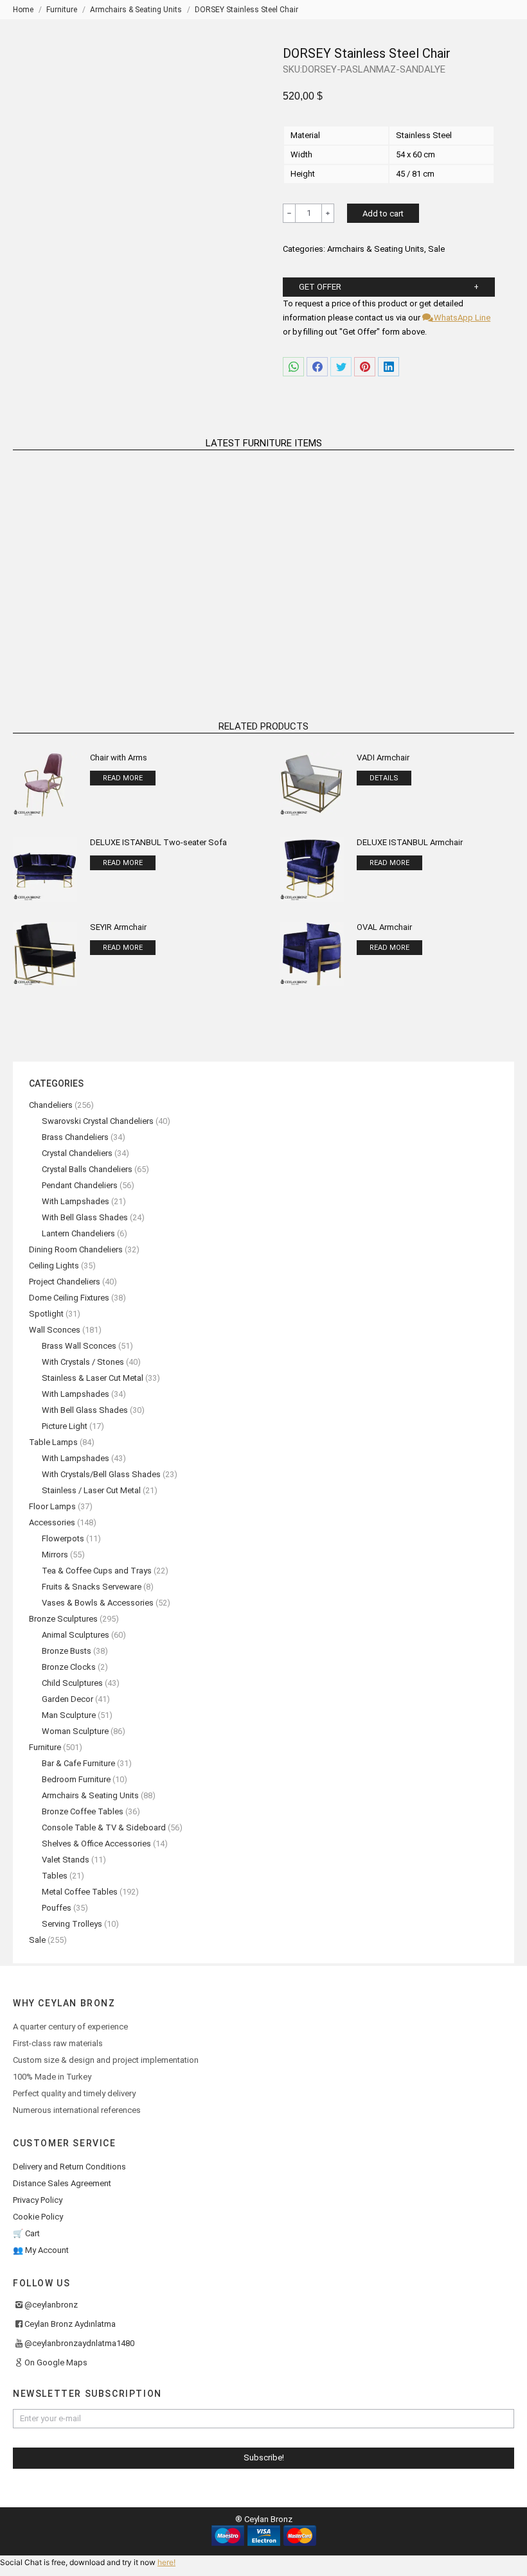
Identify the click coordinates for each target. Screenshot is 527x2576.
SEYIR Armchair (118, 927)
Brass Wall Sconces (79, 1346)
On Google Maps (55, 2362)
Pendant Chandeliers (80, 1185)
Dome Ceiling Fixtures (69, 1297)
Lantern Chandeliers (78, 1233)
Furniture (45, 1747)
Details (384, 778)
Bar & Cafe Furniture (78, 1763)
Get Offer (320, 287)
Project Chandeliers (64, 1281)
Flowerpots (63, 1538)
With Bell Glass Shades (85, 1217)
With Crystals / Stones (83, 1362)
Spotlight (46, 1314)
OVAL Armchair (384, 927)
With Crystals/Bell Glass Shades (101, 1474)
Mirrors (55, 1554)
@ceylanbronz (51, 2304)
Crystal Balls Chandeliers (87, 1169)
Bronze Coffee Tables (82, 1811)
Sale (436, 249)
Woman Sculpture (75, 1731)
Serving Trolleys (72, 1924)
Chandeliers (51, 1105)
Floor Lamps (52, 1506)
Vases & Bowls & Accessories (98, 1603)
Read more (92, 650)
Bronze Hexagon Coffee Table (435, 633)
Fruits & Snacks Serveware (91, 1586)
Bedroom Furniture (76, 1779)
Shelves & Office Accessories (96, 1843)
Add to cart (383, 213)
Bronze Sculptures (63, 1619)
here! (166, 2562)
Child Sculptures (72, 1683)
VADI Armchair (383, 757)
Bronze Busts (66, 1651)
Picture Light (64, 1426)
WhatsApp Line (461, 317)
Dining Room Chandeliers (76, 1249)
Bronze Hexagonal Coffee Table (92, 633)
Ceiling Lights (54, 1265)
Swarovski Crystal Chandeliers (98, 1121)
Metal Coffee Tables (80, 1892)
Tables (54, 1875)
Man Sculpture (69, 1715)
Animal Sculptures (75, 1635)
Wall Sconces (54, 1330)
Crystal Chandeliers (77, 1153)
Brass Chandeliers (75, 1137)
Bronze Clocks (69, 1667)
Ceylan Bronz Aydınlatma (70, 2324)
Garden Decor (67, 1699)
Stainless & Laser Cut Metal (92, 1378)
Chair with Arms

— YOUR TASK —
Copy exactly the lines running from the one that holds "Crystal Chandeliers (77, 1153)" to the last line of the listing above. Include both of those lines.

— SOLUTION TO THIS PROBLEM —
Crystal Chandeliers (77, 1153)
Brass Chandeliers (75, 1137)
Bronze Clocks (69, 1667)
Ceylan Bronz Aydınlatma (70, 2324)
Garden Decor (67, 1699)
Stainless & Laser Cut Metal (92, 1378)
Chair with Arms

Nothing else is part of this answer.